How much oxygen (L) is consumed for your body weight
For the heart rate reserve method how do you know what zone the individual is working in?
Light - 30-39% of HR reserve
Moderate - 40-59% of HR reserve
Vigorous - 60-89% of HR reserve
Methods of prescribing exercise intensity?
HRR methods : Target HR = [(HR max/peak - HR rest) x % intensity desired] + HR rest
HR method: Target HR = HR max/peak x % intensity desired
VO2 method: Target VO2 = VO2 max/peak x % intensity desired
MET method: Target MET = [(VO2 max/peak) / 3.5mL/Kg/min x % intensity desired
What other methods of prescribing intensity can be used?
The following can be used to modulate/refine the prescription of exercise intensity:
- Borg rating scale (RPE) - used in pulmonary/cardiovascular patients
- Talk test
What can be the problem with using METS to calculate intensity?
Sometimes misclassify exercise intensity
Don’t take into account individual factors
Under/over estimation of intensity
How much time should aerobic exercise be completed for?
Most adults:
→ 30-60 mins per day
→ Can start at 10 mins and progress upwards
→ More than 150 per week of moderate intensity or 75 mins per week of vigorous intensity exercise
What does time (doing aerobic exercise) depend on?
- goal of patient
- fitness level
- medical history
What types of aerobic exercises may you prescribe someone?
Aerobic exercise → continuous, whole body, rhythmic exercise that involved large muscle groups e.g. walking, cycling, swimming, jogging
- can require little previous skill to perform
What is exercise volume?
The product of the FITT principle and estimate total expenditure.
Measured via:
METS - (500-1000/week → decreases risk of cardiovascular disease in future)
KCal -1(000kcal/week)
How could progressive overload be used in aerobic activity?
Increase duration
Increase tempo
What does variability allow for?
→ prevention of overuse injuries such as: strains + stress fractures
→ prescription to be suited to CV status
→ prescription to be suited to medical history
Key point to avoid reversibility?
Exercises need to be maintainable/achievable long-term
e.g. add dancing
What does rate of individual progression depend on?

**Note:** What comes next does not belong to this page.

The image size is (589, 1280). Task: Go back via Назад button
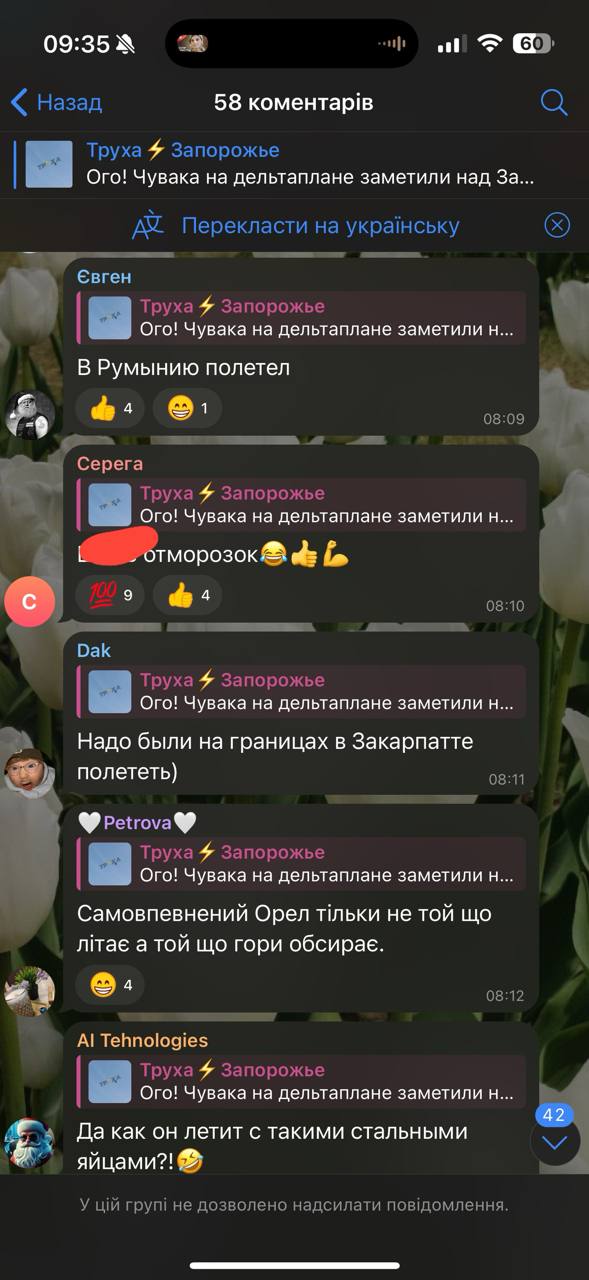[57, 102]
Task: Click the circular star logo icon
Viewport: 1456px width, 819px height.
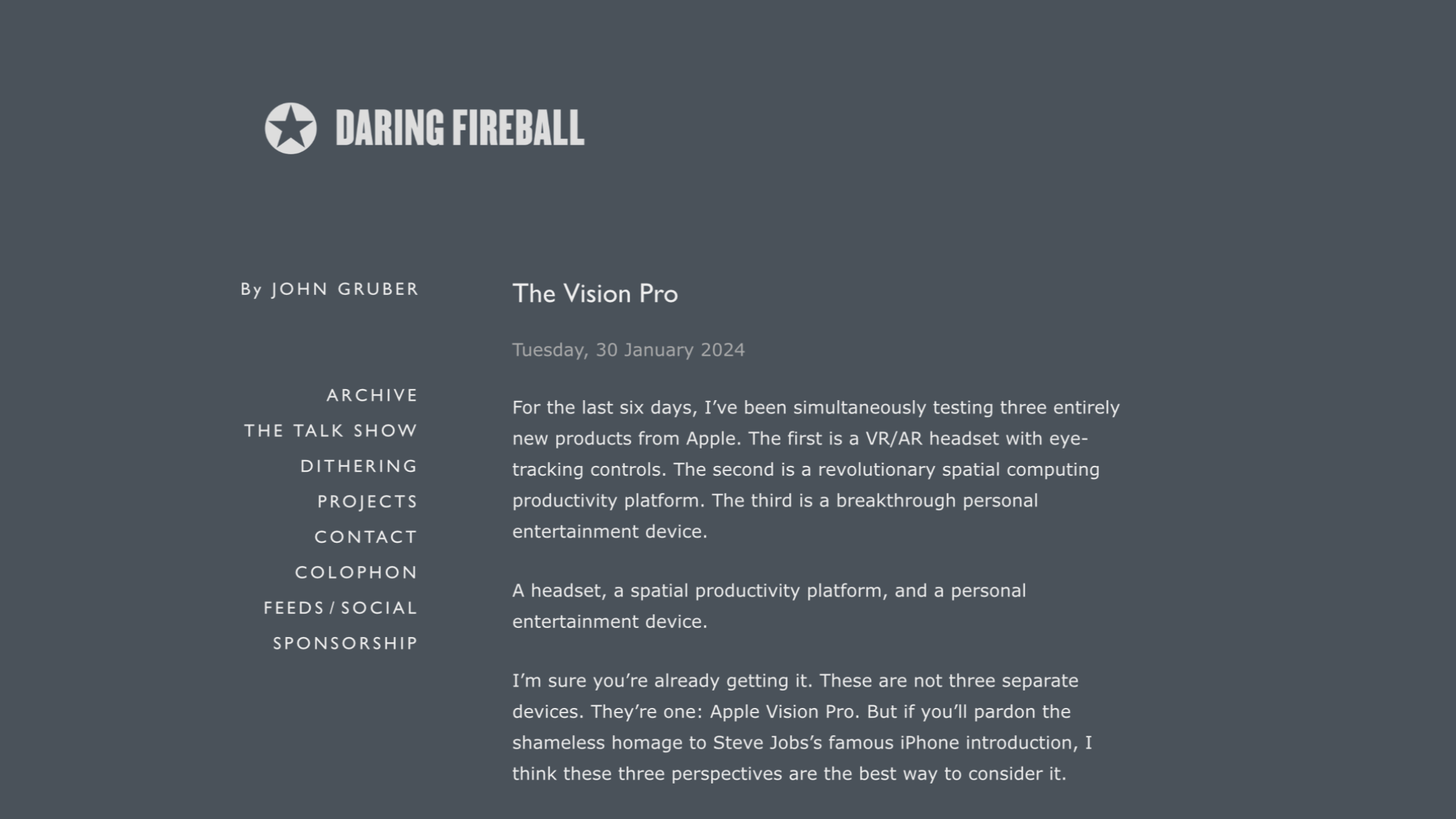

→ Individual health status
→ Training responses
→ Previous physical fitness
→ Program goals
Start low+slow and increase gradually along with FITT principles
Example of progression of aerobic exercise?
Step on spot → march on spot with high knees → march on spot with high knees and upper limbs → step-ups.
Seated throw + catch ball → Standing w/some stepping and reaching required → Rapid throw and catch requiring running to reach ball → Add in additional activity e.g. clapping/touching ground before catching ball.